On August 12, 1936, his widow unveiled a stone and bronze marker dedicated to him, opposite a newly formed lake created by the Civilian Conservation Corps. It was christened Lake Durant. The bronze plaque credits William with “developing the Adirondacks and making known their beauty.” That marker stands just two miles from the hamlet of Blue Mountain Lake. William was interred in the family's mausoleum in Green Wood Cemetery. Ella was not to have a place there.

Mitchell Sabattis continued to guide sporadically for special clients over the following years. Tom and Mike would come sometimes in summer, sometimes in fall, spending days with the old man hunting and fishing. They were always sad to leave.

On April 17, 1906, Tom got a telegram from one of Mitchell's eight sons saying that Mitchell had died the day before.

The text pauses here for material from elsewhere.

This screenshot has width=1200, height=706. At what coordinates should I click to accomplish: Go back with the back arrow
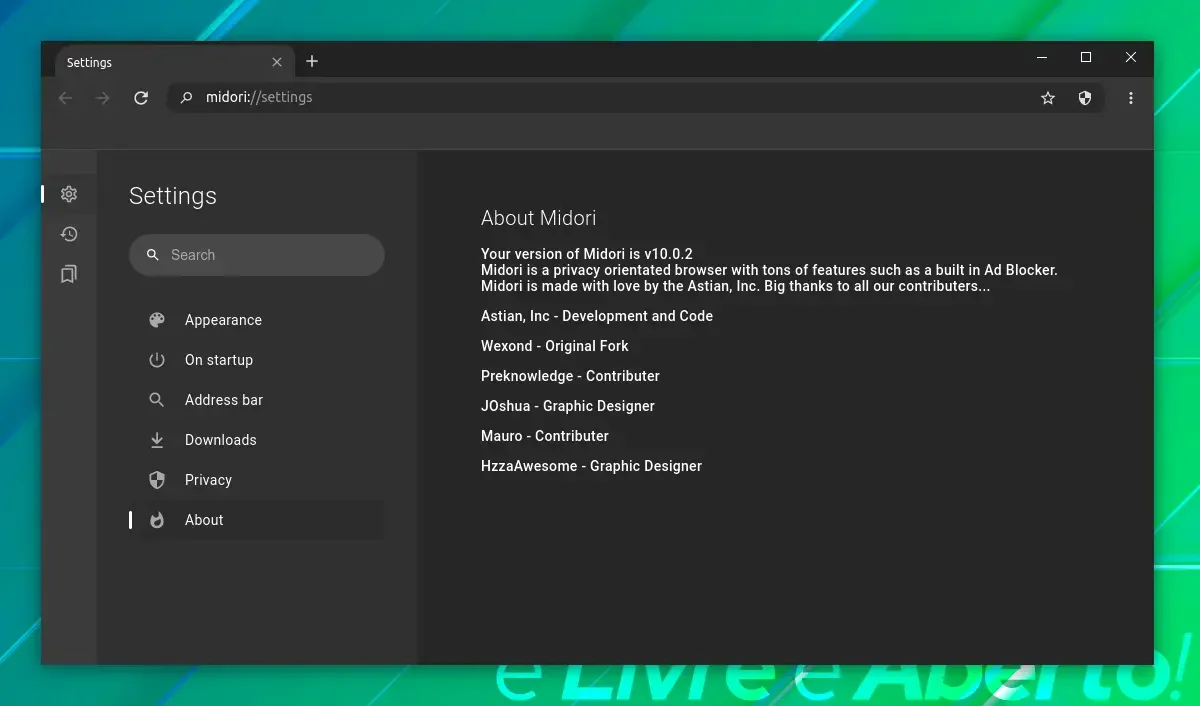(65, 98)
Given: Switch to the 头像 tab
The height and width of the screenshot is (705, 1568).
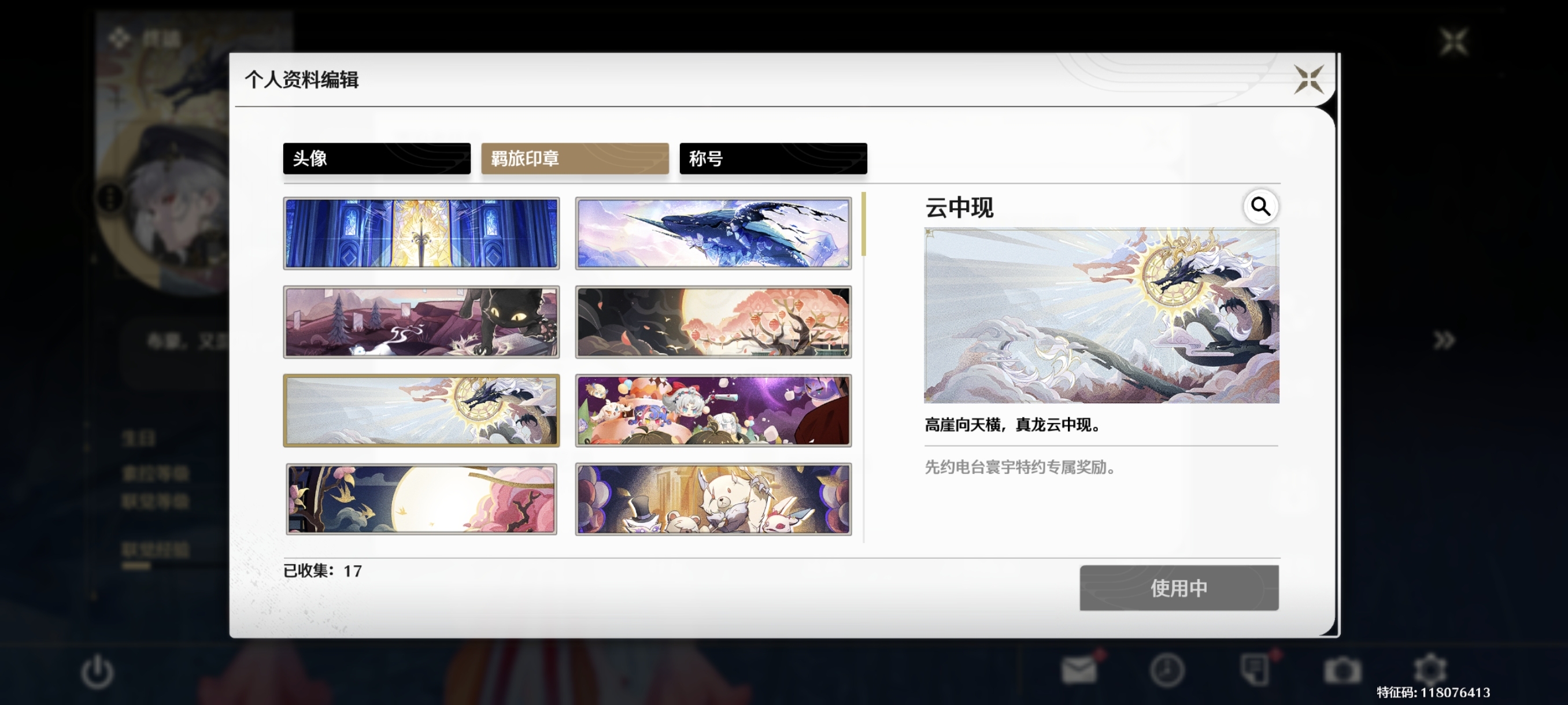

A pure-blooded Abanaki Indian, Mitchell Sabattis was the son of Captain Peter Sabattis, who served in both the Revolutionary War and War of 1812. Mitchell was a founder of the Wesleyan Methodist Church in Long Lake, a builder of fine boats, and one of the greatest guides ever to walk the north woods. A recreational park in Long Lake bears his name.

The Prospect House went into a long, slow decline. Recurring deficits forced Frederick Durant to mortgage the property, and in 1898 his brother Howard foreclosed and took over the hotel. The short Adirondack tourist season made it nearly impossible to turn a profit on such a grand establishment, especially in light of less-expensive competitors across the lake and elsewhere.

In 1903 two guests came down with typhoid. In the fall of that year it closed its doors forever. It stood empty until 1915, a grand, ghostly presence, an echoing reflection of the gilded age of Adirondack development. It was finally dismantled, the lumber and furnishings sold.

The white buck, which was kept penned beside the lake since it was a fawn, survived for only four years. One winter, while corralled inside the barn, it got into a bin of oats and ate itself to death.